141. Letter From the Director of the U.S. Information Agency (Murrow) to the Assistant Secretary of Defense for Public Affairs (Sylvester)1

Dear Arthur:

Don Wilson is out of the country, and I am replying to your letter of November 16 on Defense Department accreditation of USIA representatives.2

I am surprised at your equation of USIA representatives with commercial news media correspondents, particularly since you well understand the use of news and public affairs as “weapons” of diplomacy and power. It would be more accurate to equate our representatives with uniformed and civilian staff of the Defense Department who work with the commercial media people.

USIA representatives are government officials, not “correspondents” as the meaning is applied to representatives of the Washington Post or CBS. We are not in the news business as such, but in the business of furthering U.S. objectives through information activities abroad. The importance of our activities in supporting the national interest was re-emphasized in the Cuban affair.

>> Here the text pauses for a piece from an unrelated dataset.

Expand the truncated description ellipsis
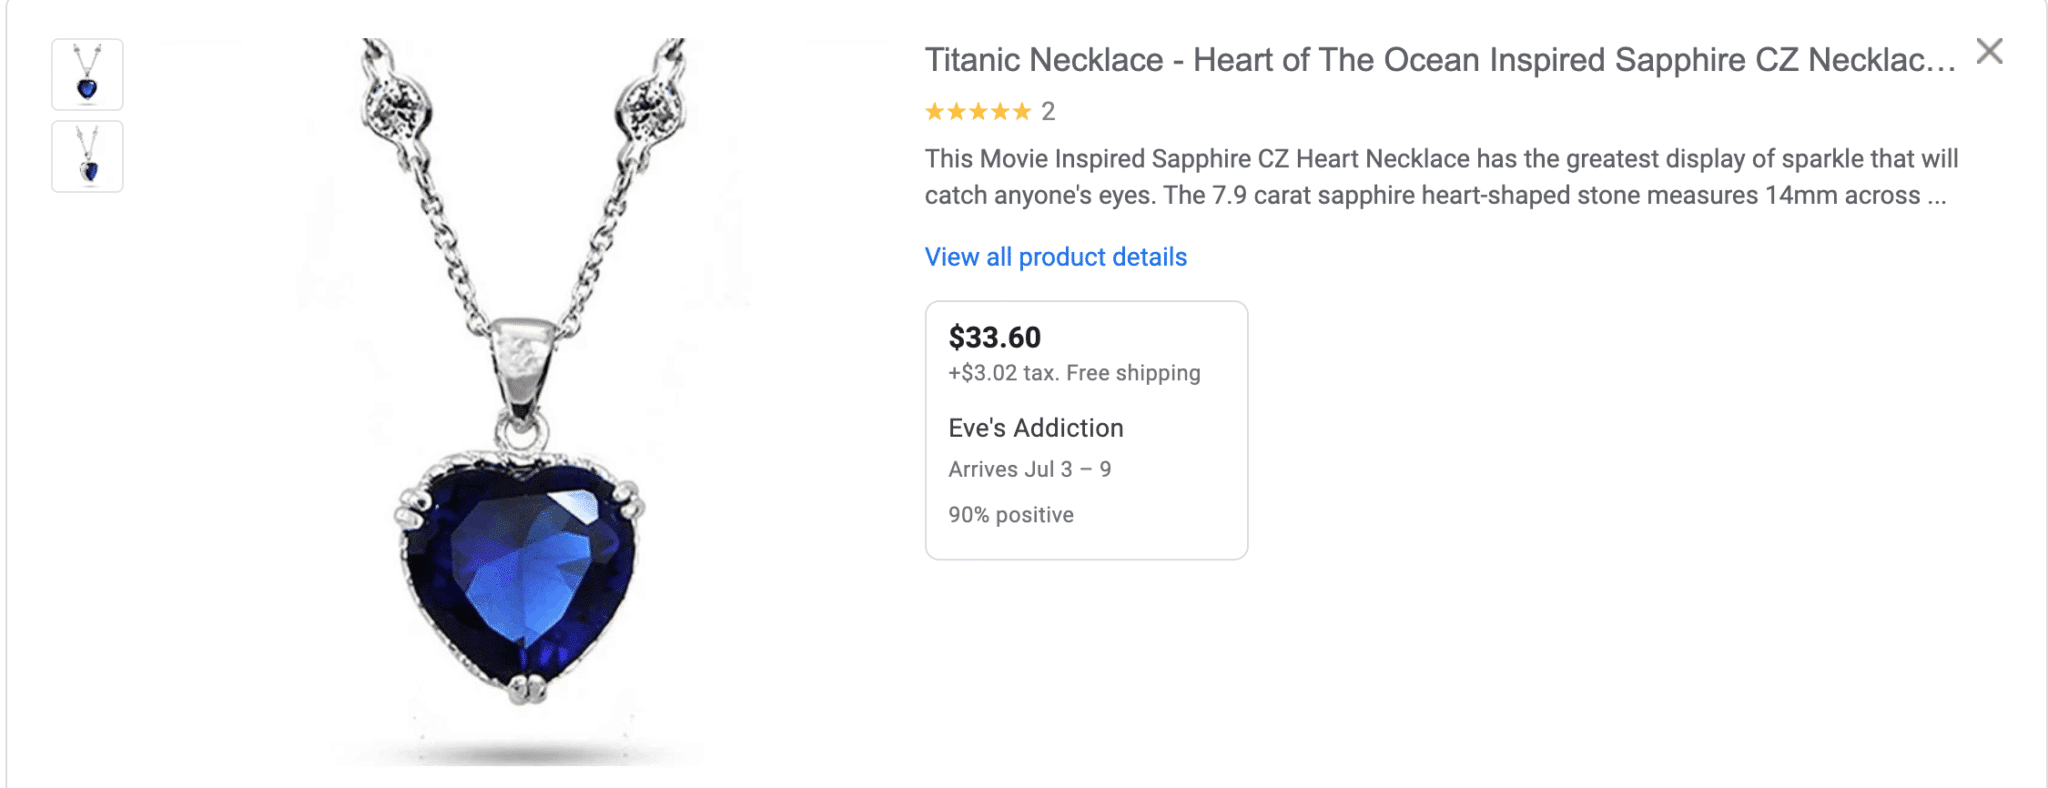 coord(1936,196)
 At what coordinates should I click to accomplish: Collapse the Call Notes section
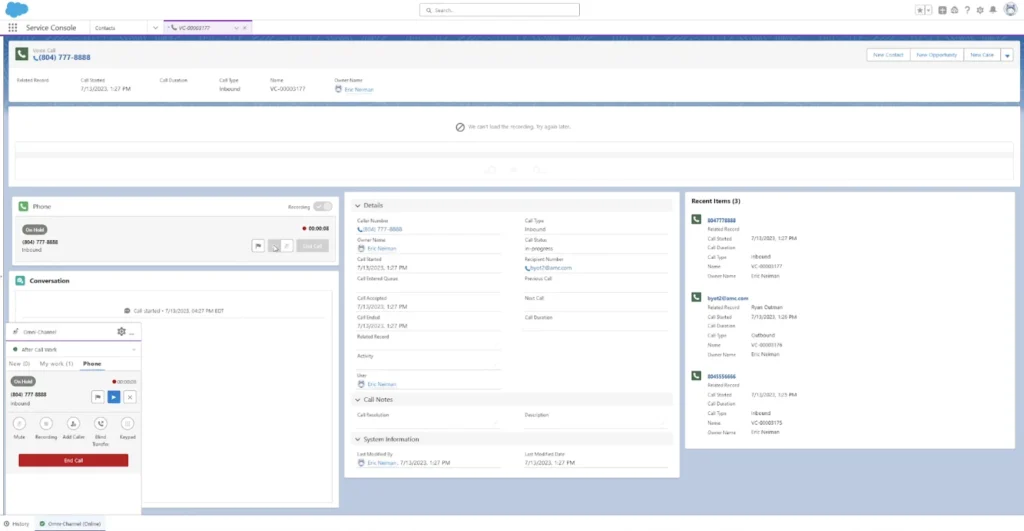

We seek Defense Department accreditation and authorization for travel on military carriers only when successful carrying out of our mission requires us to do so. I hope, therefore, that you will not treat us “on the same basis as a non-government newsmen” but on the basis of our common desire to further the government’s interests. This to me means taking care of our needs (along with yours) first, not last.


Edward R. Murrow3
  1. Source: Washington National Records Center, RG 306, USIA Files: FRC 68 A 4933, Government Agencies-DoD/1962. No classification marking. Drafted by Tom Sorensen on November 30.
  2. This letter contained the message: “Recent increase in the number of requests for Defense Department accreditation suggests there may be some misunderstanding on this subject. . . . We will continue to do this but not on the basis of blanket accreditation of your correspondents any more than any other group.” (Ibid.)
  3. Printed from a copy that bears this typed signature.